Pamiętajcie. Bezwzględnie należy uwiecznić na filmie twarz kierowcy. Inaczej wyprze się, że pożyczył komuś samochód i nie pamięta komu. Wiem to z autopsji.
W takich przypadkach dzwonimy od razu na policje. Na nr 112 - jesli nie wiemy gdzie jestesmy. WCPR i operator 112 od razu bedzie znal nasze polozenie i polaczy z policja.
Jak wiemy gdzie jestesmy krecimy na 997 i podajemy info co i jak. Policja w kilka minut moze nadac komunikaty na cale wojewodztwo...
Wszystko fajnie, Kolego, ale dokładność ustalenia położenia przez WCPR i operatora zależy od typu sieci, z jakiej korzystasz (GSM czy WCDMA 3G), ilości stacji bazowych w okolicy, prędkości, z jaką się poruszasz i jeszcze kilku innych czynników. W ścisłym centrum miasta ustalą to z dokładnością do 50 metrów. Na takim terenie, jak tu, dokładność to około 550 metrów - w kwadracie o powierzchni około 1 km kw.
Sprawę zgłosiłem już na policje jeśli nic z tym tam nie zrobią to idę z tym materiałem do prokuratury, Ja tego tak nie zostawię, nie mam prawa jazdy ale jak widzę coś takiego na drogach to mnie krew zalewa, z tym trzeba walczyć.
Mam pytanie. Opublikować film czy nie?
Co na to przepisy, ustawy i inne goowna.
Można opublikować twarz i numery rejestracyjne czy nie.
Bo z różnych źródeł wiadomo mi, że można za to bardziej "beknąć" niż nagrany przestępca .
Już Zulu Gula zauważył,że Polska to dziwny kraj
Panie "jedenrabinpowietakdrugipowienie",
ma Pan rację, jak sam Pan zauważył - MĄDRZY ludzie są ludźmi sukcesu i mają czym pojeździć. A na filmie jest jakiś ćwierćmózgi zakompleksiony smark zapewne, który za kasę na 18kę kupił szrota i kozaczy... (nie zdziwiłbym się nawet, gdyby się okazało, że prawa jazdy nie ma). Nie jestem zwolennikiem podpieprzania każdego, kto popełni błąd (bo na pewno każdemu kierowcy zdarzyło się zrobić jakiś dziwny manewr na drodze), ale dla takich ćwierć-inteligentów jak ten z filmu nie powinno być żadnej litości. Kiedyś komuś zrobi krzywdę i zwieje z miejsca zdarzenia...

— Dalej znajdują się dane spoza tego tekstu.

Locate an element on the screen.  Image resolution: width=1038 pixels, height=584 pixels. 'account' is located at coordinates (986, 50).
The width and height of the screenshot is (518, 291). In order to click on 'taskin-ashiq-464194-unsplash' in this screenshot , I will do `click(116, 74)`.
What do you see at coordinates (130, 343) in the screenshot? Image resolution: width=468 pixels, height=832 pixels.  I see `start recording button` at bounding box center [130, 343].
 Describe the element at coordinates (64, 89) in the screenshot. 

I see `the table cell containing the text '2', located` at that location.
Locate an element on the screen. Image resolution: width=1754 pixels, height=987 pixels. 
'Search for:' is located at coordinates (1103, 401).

Też spotkałem takiego buraka. Tylko ja zadzwoniłem na policję jadąc i zgłosiłem, że przede mną "tu i tu" jedzie koleś i wyczynia jakieś dziwne rzeczy. Być może jest pijany. Nie daje się wyprzedzić i zajeżdża, potem hamuje i prowokuje do stłuczki. Podałem markę i nr rej. i jechałem cały czas za nim. Policja się znalazła na drodze i zatrzymała go a ja jako "świadek" pokazałem filmik. Okazało się, że koleś był nawalony jak stodoła i stracił prawko, a moje nagranie pomogło policji podjąć odpowiednie kroki.
Nie chodzi o podpieprzanie "pierwszego napotkanego" tylko o wytępienie takiej właśnie głupoty.
Ewidentnie nadaje się do zgłoszenia na policję!
Ludzie! Jak nie zaczniemy tępić takich buraków to będzie u nas druga Rosja!
Zgłoś to, zastrzeż dane (masz prawo) i gliniarze się już z nim rozliczą!